#### WHAT YOU SHOULD DO
Starting with the line that contains "The image size is (374, 211)." and ending with the line that contains "point(162,132)", rewrite those lines of the entries as a numbered list. Skip blank lines and omit the pictures.

#### SUPPLIED DATA

+-------+

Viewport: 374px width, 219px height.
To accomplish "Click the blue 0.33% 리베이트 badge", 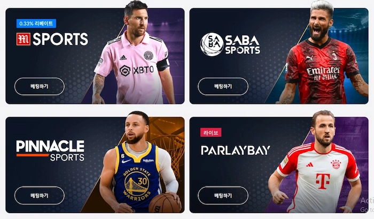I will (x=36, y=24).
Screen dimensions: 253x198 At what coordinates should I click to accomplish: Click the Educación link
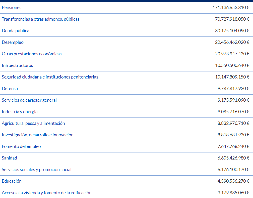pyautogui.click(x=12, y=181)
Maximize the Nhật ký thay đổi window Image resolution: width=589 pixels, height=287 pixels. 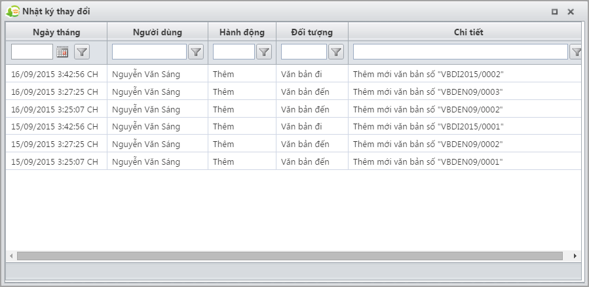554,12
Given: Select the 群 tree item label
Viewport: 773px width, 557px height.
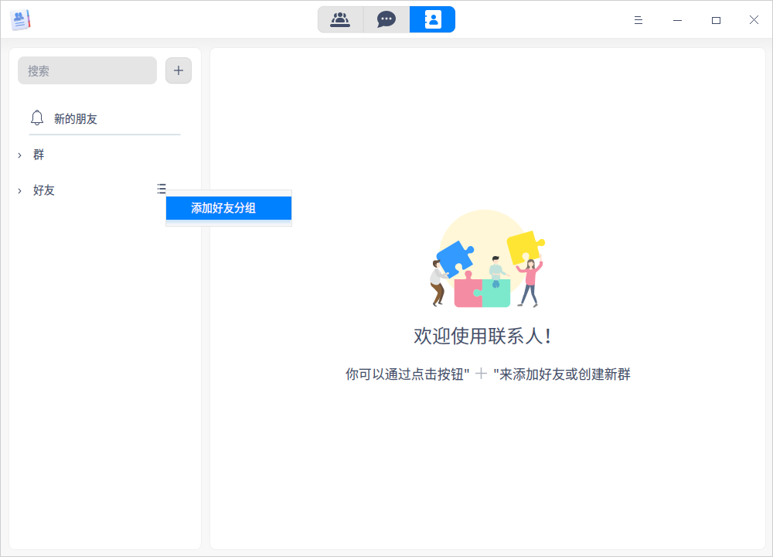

+-------+

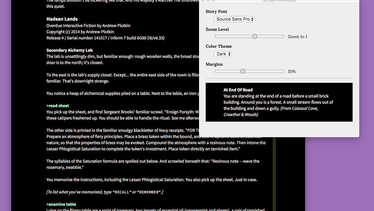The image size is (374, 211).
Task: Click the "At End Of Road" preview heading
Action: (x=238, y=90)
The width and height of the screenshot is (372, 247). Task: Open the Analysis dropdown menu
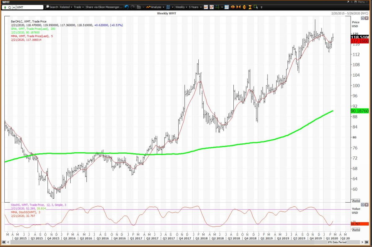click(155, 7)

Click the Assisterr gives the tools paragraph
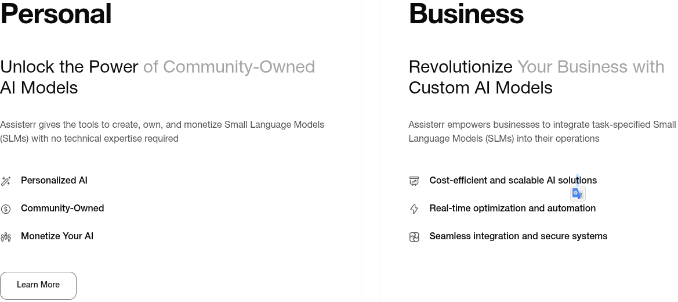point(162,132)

+-------+

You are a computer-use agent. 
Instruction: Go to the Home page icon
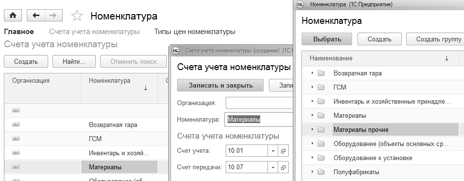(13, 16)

+-------+

#### CORRECT ANSWER
1. The image size is (374, 211).
2. Task: Click the "At End Of Road" preview heading
3. Action: (x=238, y=90)
4. The width and height of the screenshot is (372, 247). Task: Open the Analysis dropdown menu
5. click(155, 7)
6. Click the Assisterr gives the tools paragraph
7. point(162,132)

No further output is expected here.